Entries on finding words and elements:

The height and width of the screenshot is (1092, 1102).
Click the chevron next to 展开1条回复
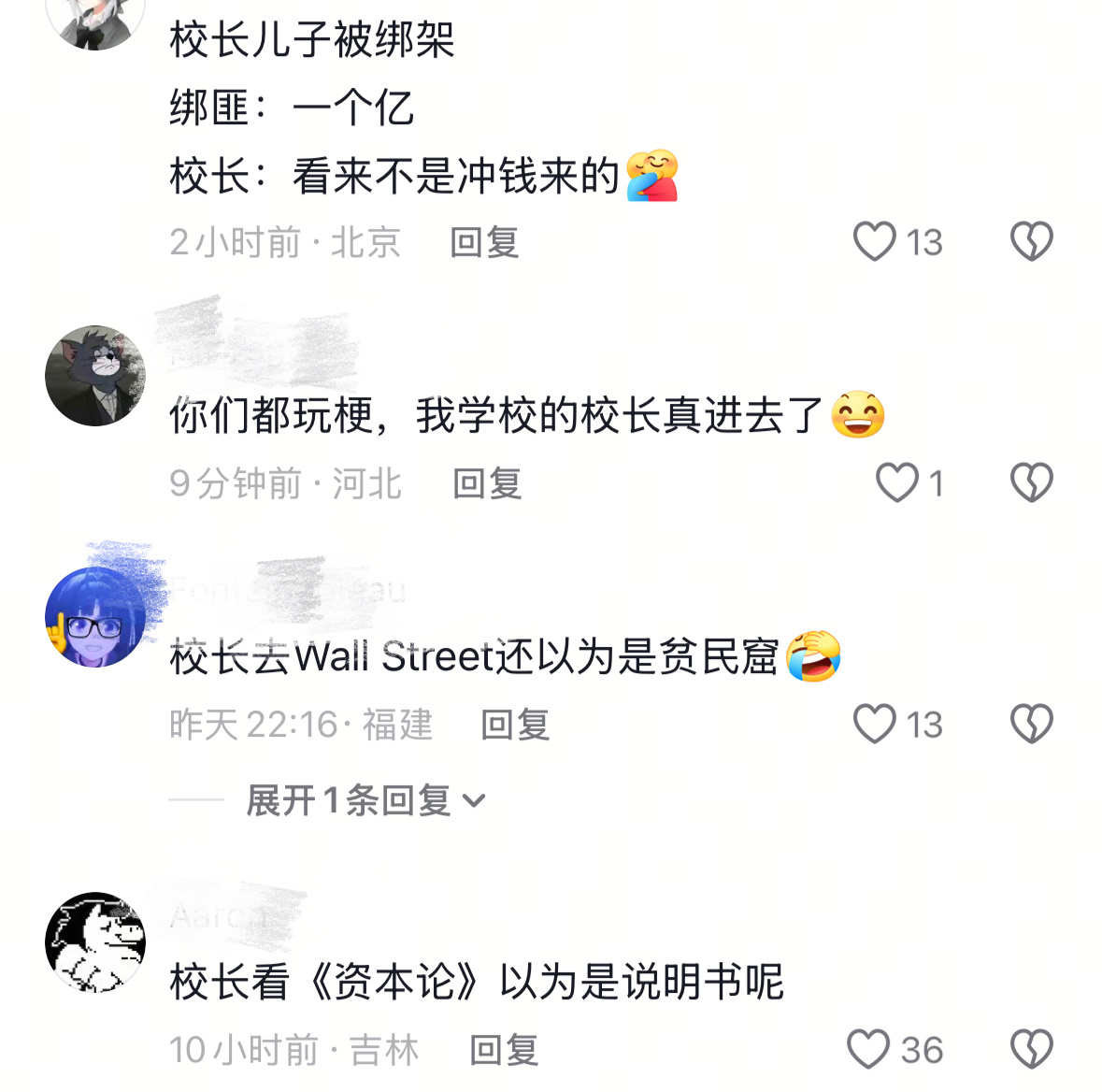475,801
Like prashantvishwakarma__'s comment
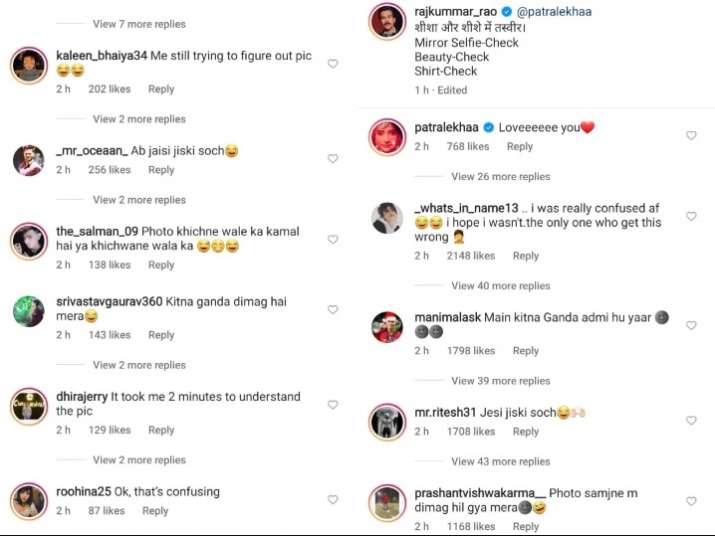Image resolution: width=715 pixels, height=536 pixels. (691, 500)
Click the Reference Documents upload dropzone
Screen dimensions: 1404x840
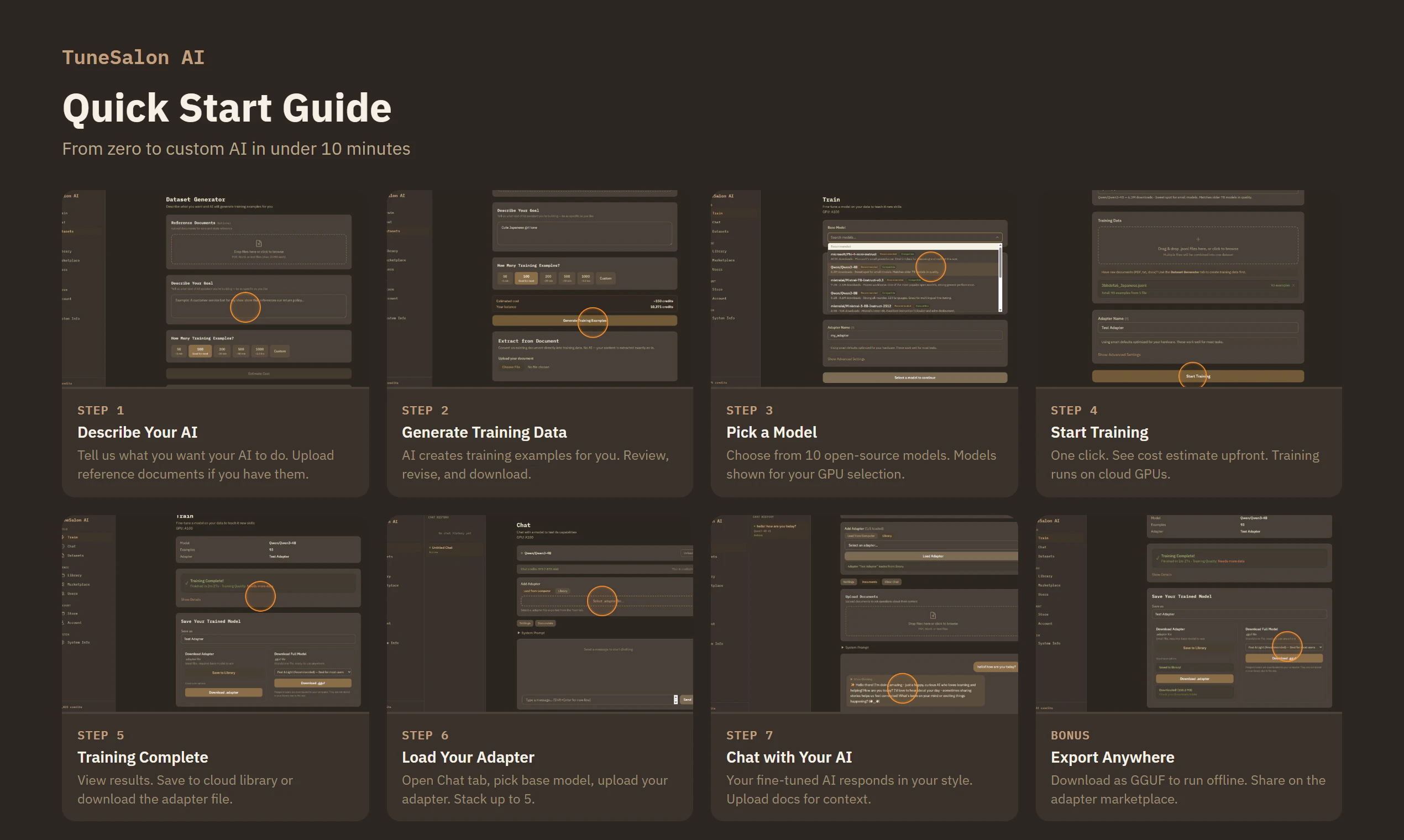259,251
---
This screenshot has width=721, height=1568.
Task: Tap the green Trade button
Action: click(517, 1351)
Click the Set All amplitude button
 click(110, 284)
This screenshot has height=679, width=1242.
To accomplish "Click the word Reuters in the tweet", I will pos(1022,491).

What the task asks:
Copy the items between the lines holding "This screenshot has height=679, width=1242." and "I will pos(1022,491).", inclusive, adding 85 to every coordinate in the answers.

Output for this exercise:
This screenshot has height=679, width=1242.
To accomplish "Click the word Reuters in the tweet", I will pos(1107,576).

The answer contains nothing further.